Chances are you have seen rumblings of creative, even (dare I say) funny cease-and-desist letters, particularly those aimed towards trademark or copyright infringement, popping up in the news. You know the ones: an actor playing a town crier pops in on a local brewery to read a cease-and-desist letter in ‘ye olde English; or a popular fast food joint sends a pun-filled letter to a local brewery demanding they cease from using the restaurant’s trademarked image. These kinds of cease-and-desist letters, especially in the copyright and trademark context, are becoming all the more prevalent.

But is this the best way to demand an entity stop infringing on your trademark? As anything goes, such a strategy can have very real pros, and very real cons.

First, a little background into what exactly cease-and-desist letters are, and the purposes they serve. Generally, a cease-and-desist letter is a notice to the entity receiving it that the activity they are participating in may be illegal, or more particularly in the case of copyright and trademark infringement, that their activity infringes. Although a cease-and-desist letter has no immediate legal effect, the entity receiving the letter may not use the excuse that it did not know the sending party believed its behavior was illegal, as the letter put it on notice of its potentially illegal activity. Notably for the sake of copyright and trademark infringement, if the entity persists in its illegal behavior after receiving the letter, such notice may aid in proving intent, willfulness, and bad faith.

Although cease-and-desist letters are often thought of as sternly worded letters from stuffy attorneys, creative and humorous cease-and-desist letters can have real benefits for a company. As alluded to above, creative cease-and-desist letters have received especially beneficial PR as of late. As companies become more and more of an open book in this age of social media and online news, crafting creative ways to assert a company’s legal rights helps show that the company is amiable, fair, and all in all fun. Not to mention, such exposure can turn in to free and hopefully beneficial press.

However, creative cease-and-desist letters must be drafted the right way, as they also carry credible risk. For one, if the creativeness is taken over the top, the recipient of the letter may not take it seriously.
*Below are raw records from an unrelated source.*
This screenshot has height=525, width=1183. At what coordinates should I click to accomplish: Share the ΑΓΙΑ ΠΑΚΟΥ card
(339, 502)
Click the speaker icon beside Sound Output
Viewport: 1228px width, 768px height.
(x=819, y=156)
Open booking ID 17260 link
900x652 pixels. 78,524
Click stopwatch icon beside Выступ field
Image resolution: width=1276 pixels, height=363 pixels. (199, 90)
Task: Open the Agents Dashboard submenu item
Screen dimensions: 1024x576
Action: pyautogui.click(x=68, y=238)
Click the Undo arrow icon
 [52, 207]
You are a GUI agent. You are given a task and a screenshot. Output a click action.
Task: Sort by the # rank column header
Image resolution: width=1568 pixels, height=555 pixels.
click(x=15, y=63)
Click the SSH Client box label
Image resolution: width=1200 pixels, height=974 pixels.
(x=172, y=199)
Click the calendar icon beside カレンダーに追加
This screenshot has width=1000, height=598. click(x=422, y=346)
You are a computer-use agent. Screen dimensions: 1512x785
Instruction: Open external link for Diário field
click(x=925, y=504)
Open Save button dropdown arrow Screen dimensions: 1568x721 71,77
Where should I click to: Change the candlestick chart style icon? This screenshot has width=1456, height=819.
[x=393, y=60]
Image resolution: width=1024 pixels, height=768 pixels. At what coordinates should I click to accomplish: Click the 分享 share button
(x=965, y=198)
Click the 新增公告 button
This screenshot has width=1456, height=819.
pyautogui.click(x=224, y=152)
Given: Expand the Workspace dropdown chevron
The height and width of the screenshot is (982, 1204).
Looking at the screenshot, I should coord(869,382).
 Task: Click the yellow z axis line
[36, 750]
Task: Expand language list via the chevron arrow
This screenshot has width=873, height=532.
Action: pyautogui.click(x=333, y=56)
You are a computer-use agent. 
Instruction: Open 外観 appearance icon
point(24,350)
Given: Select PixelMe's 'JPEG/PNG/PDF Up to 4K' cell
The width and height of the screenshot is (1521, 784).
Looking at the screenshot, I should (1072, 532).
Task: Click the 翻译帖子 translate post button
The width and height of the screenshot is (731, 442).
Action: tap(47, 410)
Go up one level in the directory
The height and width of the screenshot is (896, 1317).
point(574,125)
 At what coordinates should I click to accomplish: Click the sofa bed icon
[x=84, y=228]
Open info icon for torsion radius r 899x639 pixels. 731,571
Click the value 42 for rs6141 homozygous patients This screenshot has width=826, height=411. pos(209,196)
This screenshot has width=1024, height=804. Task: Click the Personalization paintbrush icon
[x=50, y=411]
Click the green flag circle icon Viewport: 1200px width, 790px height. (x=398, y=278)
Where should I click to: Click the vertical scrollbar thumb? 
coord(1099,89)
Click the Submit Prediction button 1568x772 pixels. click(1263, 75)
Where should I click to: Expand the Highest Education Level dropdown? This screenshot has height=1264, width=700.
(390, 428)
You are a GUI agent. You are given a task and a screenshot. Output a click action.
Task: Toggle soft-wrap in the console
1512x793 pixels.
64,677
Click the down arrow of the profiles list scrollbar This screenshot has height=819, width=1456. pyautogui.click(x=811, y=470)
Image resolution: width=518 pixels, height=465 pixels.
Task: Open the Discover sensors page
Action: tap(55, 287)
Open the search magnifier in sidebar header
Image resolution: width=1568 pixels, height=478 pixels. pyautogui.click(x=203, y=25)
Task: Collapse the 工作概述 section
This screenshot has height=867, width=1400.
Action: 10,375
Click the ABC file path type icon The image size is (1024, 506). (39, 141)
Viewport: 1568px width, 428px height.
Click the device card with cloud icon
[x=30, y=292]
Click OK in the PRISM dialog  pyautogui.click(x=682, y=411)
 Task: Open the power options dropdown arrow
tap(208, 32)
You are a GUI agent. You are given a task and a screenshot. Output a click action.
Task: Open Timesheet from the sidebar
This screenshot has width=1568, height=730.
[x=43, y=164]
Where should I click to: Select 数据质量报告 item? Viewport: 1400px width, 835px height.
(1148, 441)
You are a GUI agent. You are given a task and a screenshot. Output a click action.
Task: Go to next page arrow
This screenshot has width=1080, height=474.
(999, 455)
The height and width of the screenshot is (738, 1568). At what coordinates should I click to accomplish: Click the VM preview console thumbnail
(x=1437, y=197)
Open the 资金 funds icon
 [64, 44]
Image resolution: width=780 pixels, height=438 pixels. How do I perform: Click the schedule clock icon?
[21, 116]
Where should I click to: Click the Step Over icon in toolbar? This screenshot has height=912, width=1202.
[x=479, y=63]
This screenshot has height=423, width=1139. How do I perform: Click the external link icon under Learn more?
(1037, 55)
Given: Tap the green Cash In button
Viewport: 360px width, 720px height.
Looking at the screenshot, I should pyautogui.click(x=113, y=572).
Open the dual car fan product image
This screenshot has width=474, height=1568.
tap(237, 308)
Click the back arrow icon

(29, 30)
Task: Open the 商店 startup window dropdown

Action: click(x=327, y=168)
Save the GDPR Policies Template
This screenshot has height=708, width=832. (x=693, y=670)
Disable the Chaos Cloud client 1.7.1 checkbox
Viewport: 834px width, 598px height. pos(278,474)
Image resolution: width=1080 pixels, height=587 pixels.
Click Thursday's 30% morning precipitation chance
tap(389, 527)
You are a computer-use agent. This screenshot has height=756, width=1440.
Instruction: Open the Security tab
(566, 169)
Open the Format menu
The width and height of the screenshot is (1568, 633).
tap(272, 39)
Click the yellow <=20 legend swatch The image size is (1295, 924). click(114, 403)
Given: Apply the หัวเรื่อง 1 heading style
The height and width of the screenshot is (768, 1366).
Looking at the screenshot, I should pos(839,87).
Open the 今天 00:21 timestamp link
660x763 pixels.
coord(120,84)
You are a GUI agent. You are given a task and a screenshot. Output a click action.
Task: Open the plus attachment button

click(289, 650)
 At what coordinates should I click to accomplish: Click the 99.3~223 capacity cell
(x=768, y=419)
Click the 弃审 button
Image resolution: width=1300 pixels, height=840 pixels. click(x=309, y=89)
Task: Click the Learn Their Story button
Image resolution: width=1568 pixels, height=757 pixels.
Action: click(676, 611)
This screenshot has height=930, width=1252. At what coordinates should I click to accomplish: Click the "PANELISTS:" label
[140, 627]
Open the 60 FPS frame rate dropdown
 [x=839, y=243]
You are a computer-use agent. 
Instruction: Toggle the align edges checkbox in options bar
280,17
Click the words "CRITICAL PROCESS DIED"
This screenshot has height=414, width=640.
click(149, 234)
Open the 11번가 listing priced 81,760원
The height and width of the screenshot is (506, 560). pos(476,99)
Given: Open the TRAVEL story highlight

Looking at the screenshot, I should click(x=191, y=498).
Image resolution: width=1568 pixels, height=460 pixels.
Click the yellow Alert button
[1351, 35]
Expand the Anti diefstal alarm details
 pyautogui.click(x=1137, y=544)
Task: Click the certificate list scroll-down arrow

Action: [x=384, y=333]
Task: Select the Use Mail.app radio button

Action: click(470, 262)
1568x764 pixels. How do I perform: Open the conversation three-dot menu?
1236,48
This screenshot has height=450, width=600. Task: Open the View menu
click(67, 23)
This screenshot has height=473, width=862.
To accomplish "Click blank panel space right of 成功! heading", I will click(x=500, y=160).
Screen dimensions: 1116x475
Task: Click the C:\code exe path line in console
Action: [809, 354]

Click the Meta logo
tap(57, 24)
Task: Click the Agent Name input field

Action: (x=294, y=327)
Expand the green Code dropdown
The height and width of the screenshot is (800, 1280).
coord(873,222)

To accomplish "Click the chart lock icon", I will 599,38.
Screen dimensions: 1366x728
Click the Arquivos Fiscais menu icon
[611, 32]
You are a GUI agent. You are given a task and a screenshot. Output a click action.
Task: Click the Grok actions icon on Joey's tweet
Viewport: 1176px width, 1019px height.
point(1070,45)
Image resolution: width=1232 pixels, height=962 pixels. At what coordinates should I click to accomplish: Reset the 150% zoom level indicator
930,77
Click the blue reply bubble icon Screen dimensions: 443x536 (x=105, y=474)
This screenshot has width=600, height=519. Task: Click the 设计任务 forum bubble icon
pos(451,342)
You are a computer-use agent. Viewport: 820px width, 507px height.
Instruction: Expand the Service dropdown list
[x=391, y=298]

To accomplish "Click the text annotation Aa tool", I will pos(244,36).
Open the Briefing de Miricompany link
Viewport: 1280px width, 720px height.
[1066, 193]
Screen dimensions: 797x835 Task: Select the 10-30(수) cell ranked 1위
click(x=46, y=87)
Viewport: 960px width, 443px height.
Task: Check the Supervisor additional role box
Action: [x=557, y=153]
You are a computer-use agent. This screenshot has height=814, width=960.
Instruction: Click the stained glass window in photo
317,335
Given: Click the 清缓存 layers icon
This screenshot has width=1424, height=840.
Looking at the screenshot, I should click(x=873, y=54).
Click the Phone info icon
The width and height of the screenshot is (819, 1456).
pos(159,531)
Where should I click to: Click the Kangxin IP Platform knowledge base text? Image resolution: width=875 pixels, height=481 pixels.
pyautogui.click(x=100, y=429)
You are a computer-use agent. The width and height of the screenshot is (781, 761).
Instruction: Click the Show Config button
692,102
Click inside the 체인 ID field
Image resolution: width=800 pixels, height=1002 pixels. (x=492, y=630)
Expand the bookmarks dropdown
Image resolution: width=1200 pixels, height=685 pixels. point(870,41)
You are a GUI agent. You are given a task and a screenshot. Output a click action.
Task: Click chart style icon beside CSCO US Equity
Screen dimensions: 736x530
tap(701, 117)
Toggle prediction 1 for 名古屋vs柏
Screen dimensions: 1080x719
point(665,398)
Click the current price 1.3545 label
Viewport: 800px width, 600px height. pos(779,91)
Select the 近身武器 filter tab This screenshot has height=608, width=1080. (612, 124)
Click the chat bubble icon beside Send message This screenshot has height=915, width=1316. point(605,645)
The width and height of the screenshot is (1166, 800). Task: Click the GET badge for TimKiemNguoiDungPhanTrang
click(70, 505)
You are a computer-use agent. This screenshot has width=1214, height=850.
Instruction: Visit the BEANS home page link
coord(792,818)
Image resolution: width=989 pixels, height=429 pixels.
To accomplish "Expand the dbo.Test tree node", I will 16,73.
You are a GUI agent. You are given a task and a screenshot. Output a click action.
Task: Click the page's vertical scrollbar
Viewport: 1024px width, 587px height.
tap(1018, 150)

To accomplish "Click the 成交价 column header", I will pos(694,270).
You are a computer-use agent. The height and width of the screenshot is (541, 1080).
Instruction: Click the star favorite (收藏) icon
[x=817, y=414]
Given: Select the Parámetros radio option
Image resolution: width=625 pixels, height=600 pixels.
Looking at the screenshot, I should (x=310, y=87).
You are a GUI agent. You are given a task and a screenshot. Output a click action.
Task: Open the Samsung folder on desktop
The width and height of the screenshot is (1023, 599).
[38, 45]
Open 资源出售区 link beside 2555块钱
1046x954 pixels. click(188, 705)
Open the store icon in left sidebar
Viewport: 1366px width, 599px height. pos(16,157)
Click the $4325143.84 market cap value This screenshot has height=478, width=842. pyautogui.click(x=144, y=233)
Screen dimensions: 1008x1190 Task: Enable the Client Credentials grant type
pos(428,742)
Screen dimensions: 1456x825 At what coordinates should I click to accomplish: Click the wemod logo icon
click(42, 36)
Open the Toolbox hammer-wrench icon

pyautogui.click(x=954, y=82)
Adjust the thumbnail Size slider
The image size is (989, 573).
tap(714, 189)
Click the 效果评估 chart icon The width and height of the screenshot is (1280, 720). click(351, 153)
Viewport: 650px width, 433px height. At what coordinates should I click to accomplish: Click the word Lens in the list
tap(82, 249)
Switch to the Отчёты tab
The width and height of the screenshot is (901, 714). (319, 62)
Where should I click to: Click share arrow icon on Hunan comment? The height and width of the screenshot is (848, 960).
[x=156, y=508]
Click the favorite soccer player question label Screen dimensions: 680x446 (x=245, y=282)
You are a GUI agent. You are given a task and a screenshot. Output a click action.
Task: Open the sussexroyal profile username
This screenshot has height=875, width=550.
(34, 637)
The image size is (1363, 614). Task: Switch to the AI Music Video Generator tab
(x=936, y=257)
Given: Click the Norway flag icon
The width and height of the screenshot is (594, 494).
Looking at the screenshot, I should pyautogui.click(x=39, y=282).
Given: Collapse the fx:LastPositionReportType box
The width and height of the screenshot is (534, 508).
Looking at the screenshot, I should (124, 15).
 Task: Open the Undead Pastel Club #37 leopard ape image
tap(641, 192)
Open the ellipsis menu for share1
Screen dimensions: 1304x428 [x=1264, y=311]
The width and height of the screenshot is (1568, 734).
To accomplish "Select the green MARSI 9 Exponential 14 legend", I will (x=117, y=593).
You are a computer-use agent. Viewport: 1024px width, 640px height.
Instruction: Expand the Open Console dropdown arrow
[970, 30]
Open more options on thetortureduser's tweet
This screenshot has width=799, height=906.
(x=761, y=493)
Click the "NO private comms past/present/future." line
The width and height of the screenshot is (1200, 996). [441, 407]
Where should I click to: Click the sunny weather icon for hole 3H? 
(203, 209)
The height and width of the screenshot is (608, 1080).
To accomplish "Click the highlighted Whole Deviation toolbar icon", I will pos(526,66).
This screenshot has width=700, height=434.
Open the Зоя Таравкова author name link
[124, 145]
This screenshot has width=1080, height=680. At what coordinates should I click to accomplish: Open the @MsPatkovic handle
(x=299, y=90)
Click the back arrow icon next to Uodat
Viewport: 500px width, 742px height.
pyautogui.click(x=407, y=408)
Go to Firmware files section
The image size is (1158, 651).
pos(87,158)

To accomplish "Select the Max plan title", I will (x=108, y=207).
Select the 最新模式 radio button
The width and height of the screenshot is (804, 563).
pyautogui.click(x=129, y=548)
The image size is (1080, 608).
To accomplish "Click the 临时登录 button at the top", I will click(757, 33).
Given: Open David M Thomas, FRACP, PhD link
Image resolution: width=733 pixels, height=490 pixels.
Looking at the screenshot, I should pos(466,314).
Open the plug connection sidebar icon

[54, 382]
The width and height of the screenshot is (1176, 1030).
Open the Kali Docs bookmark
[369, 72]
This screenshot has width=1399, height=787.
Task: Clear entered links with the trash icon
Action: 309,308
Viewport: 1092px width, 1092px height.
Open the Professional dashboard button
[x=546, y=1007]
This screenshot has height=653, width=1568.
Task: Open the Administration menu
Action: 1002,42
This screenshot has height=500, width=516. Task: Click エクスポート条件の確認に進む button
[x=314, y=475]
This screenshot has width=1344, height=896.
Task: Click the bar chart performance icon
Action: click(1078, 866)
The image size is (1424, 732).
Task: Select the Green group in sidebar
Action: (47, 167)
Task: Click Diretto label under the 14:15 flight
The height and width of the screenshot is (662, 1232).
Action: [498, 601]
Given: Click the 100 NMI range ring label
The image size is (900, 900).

Ultimately, cease-and-desist letters are meant to be taken seriously and cause the recipient to stop its infringing action—if the recipient thinks the letter is simply a joke, it may continue on engaging in its infringing behavior. In that same vein, if the humor placed in the letter misses the mark, or muddles the issue, the recipient may have an argument that it was in fact not on notice of its allegedly infringing behavior. Finally, straightforward cease-and-desist letters are often quiet and discrete. By issuing a humorous letter, a company is taking a risk and opening itself up to potential public scrutiny. However, if a company is able to strike that perfect balance between informative and humorous, it is potentially a worthwhile risk to take.

All in all, creative and humorous cease-and-desist letters, if done right, are largely beneficial in the copyright and trademark infringement context. If you decide to send such a letter, make sure to do it right, and of course try to have the wittiest attorney you know write the letter for you (although some say witty attorneys are few and far between).